• **ASSIGNMENT**
Print the records below exactly, from the line containing "This screenshot has width=527, height=567." down to the line containing "Given: Open the All Domains dropdown", both lines included, and omit every picture.

• **SOURCE INFORMATION**
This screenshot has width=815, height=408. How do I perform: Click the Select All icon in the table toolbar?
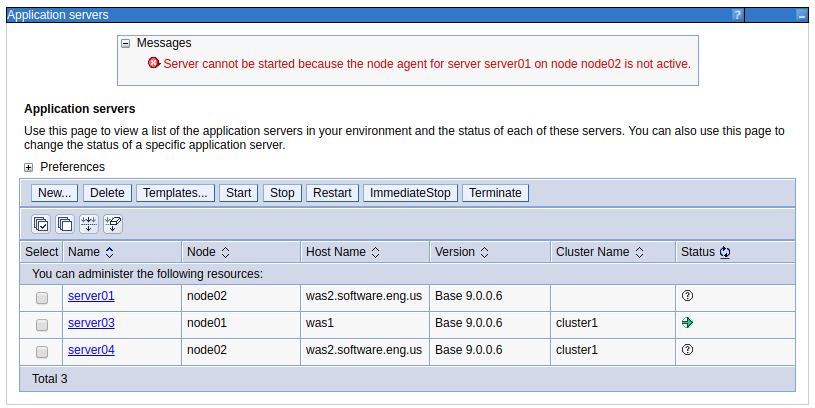pos(41,224)
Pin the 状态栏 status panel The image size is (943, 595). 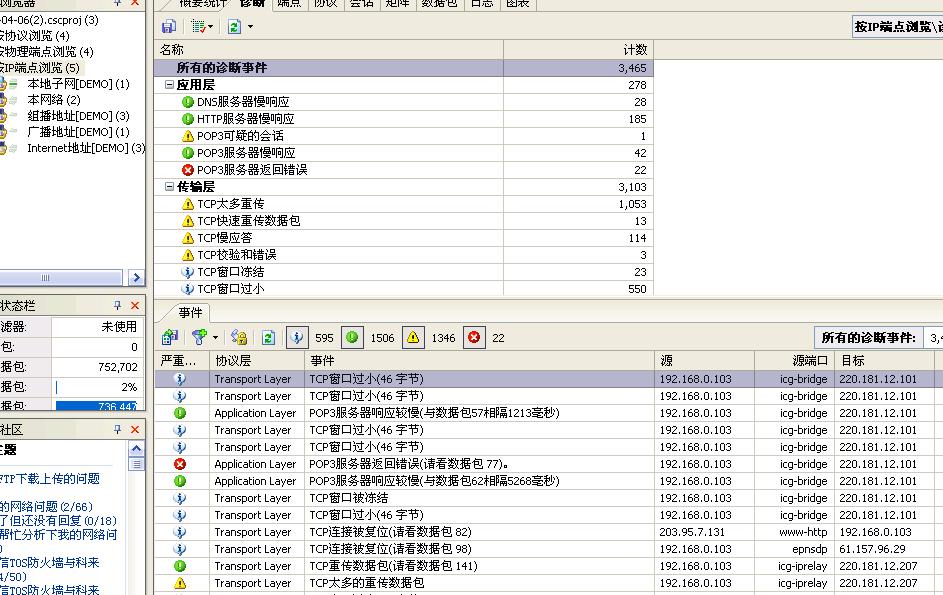pos(117,305)
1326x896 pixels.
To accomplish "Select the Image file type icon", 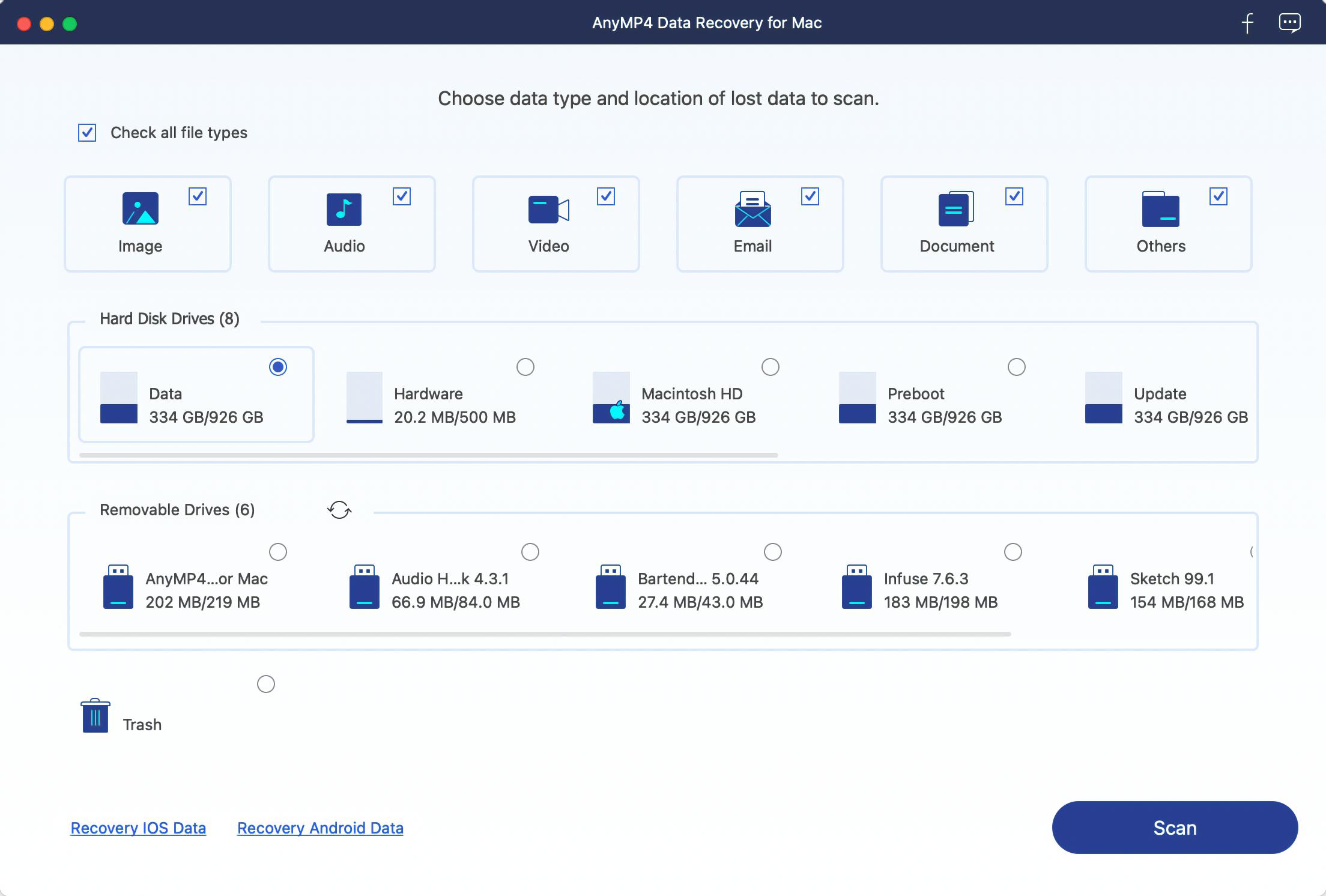I will tap(140, 209).
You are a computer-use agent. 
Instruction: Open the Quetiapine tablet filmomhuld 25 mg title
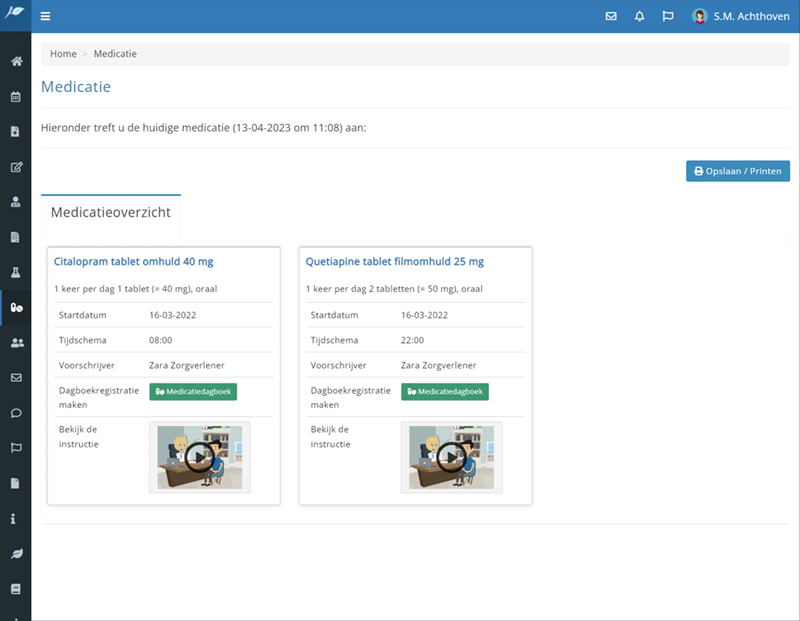click(x=395, y=262)
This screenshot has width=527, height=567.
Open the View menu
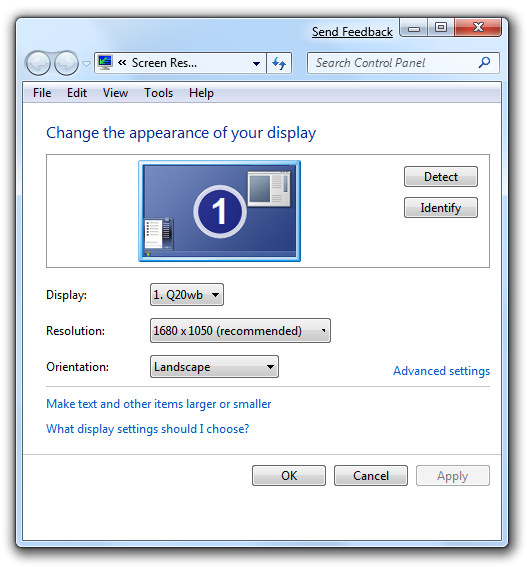tap(115, 93)
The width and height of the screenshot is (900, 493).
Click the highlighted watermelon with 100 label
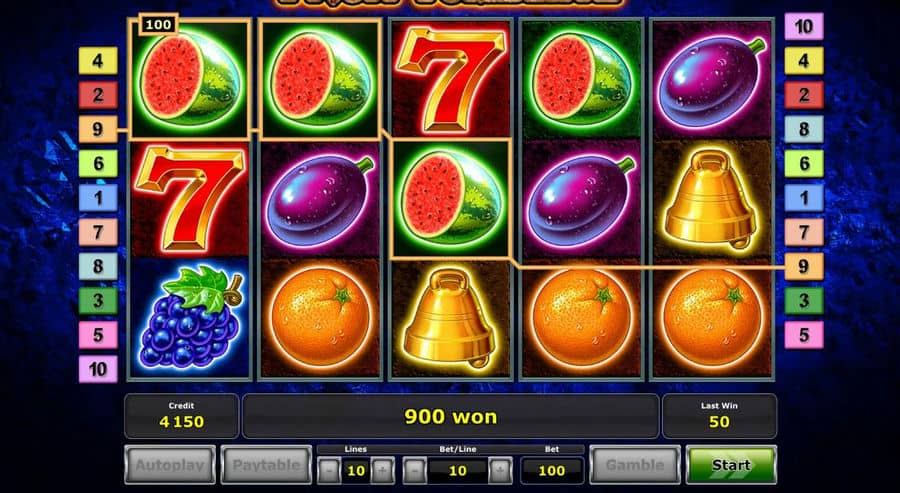[189, 78]
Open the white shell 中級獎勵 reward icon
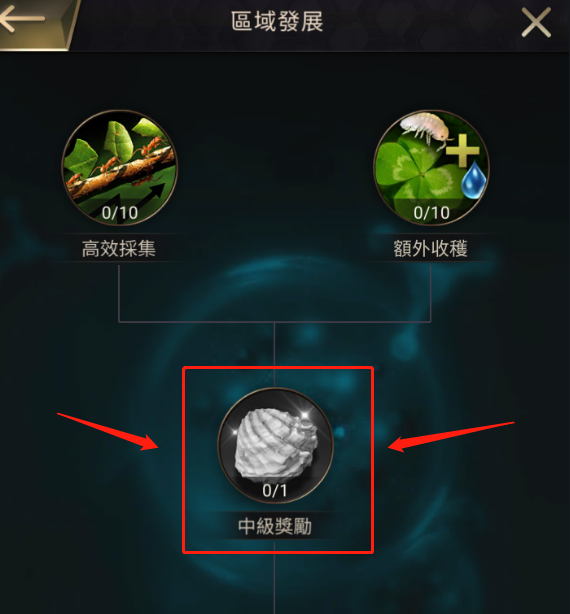The width and height of the screenshot is (570, 614). pyautogui.click(x=275, y=445)
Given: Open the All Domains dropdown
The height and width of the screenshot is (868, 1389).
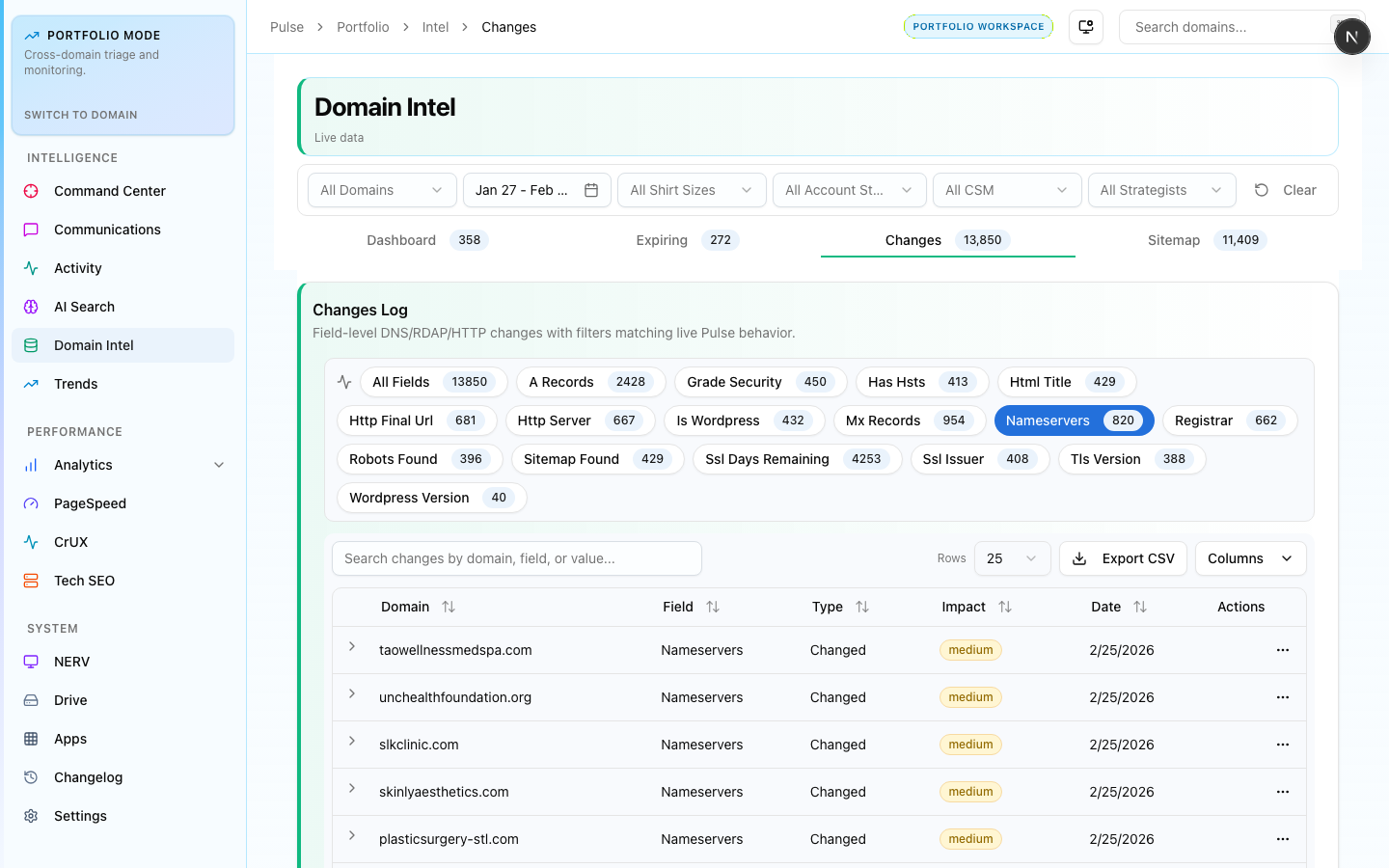Looking at the screenshot, I should 381,190.
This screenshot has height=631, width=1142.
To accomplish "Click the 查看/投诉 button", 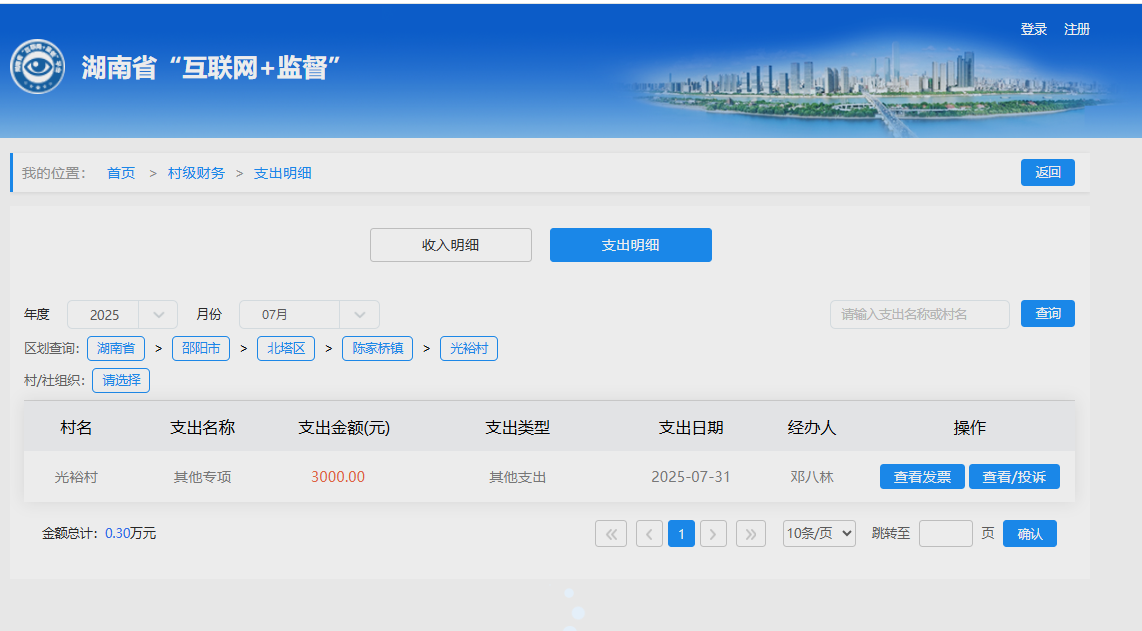I will (1014, 477).
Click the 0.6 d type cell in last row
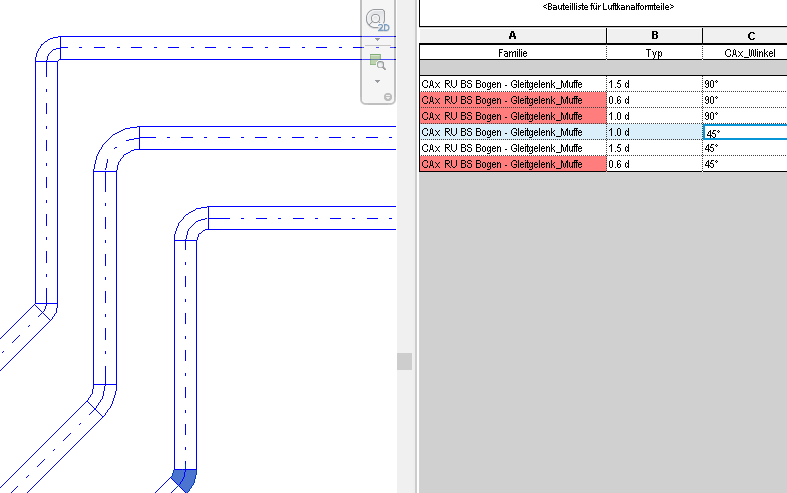The height and width of the screenshot is (493, 787). 654,163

• **SOLVED PROBLEM**
This screenshot has width=527, height=567.
Open the View menu
tap(115, 93)
The width and height of the screenshot is (900, 493).
Click the highlighted watermelon with 100 label
[189, 78]
Open the white shell 中級獎勵 reward icon
The width and height of the screenshot is (570, 614). pyautogui.click(x=275, y=445)
Given: Open the All Domains dropdown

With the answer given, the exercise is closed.